どういうプレイヤーが勝つボードゲームが好きか

 ボードゲームをカテゴリーに分けるときには、システムで分けたり、テーマで分けたりします。同様に、そのゲームを得意なのはどういう人間かでボードゲームを分類することもできるでしょう。例えば神経衰弱なら記憶力の良い人が強いゲーム、という具合です。
 思いつくものをいくつか上げると、記憶力の他に、計算力がある人が強いゲーム、指先の器用な人が強いゲーム、咄嗟の判断ができる人が強いゲーム、相手の考えを読むのが得意な人が強いゲーム、数多いリソースを管理できる人が強いゲーム、交渉が得意な人が強いゲーム、などでしょうか。まだ他にもあるでしょう。

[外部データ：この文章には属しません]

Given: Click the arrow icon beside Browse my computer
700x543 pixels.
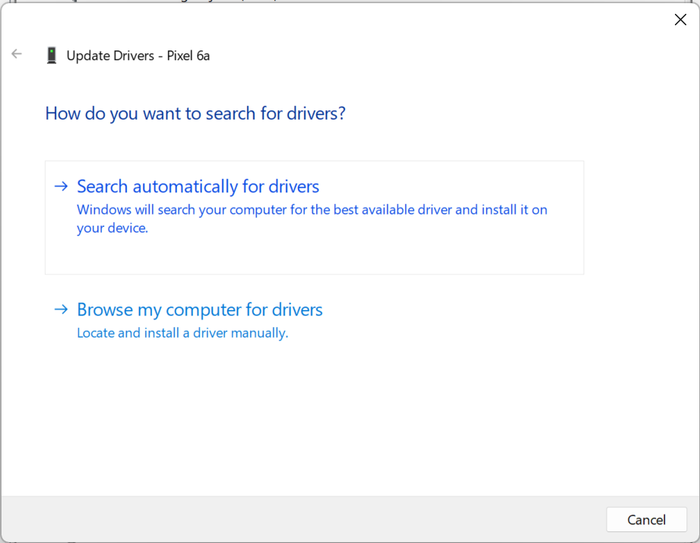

 交渉の例について書くと、これは特に三人以上でプレイするゲームにおいて、他のプレイヤーとの「自分は○○をするのでそちらは○○をして下さい」などの会話によって、自分に有利に事態を運べるようなゲームを指します。これについて、交渉でゲームが大きく動きすぎることに文句が出ることがあります。プレイヤーの交渉力で勝敗が決まるのなら、ルールは関係ないじゃないか、というわけです。しかしこれはもちろん的を得ていません。それは交渉力を問うゲームなのです。例えば指先の器用さが問われるゲームにおいて、指先の器用さで勝敗が決まるのならルールは関係ないじゃないか、と言っても的を得ていないのと同じです。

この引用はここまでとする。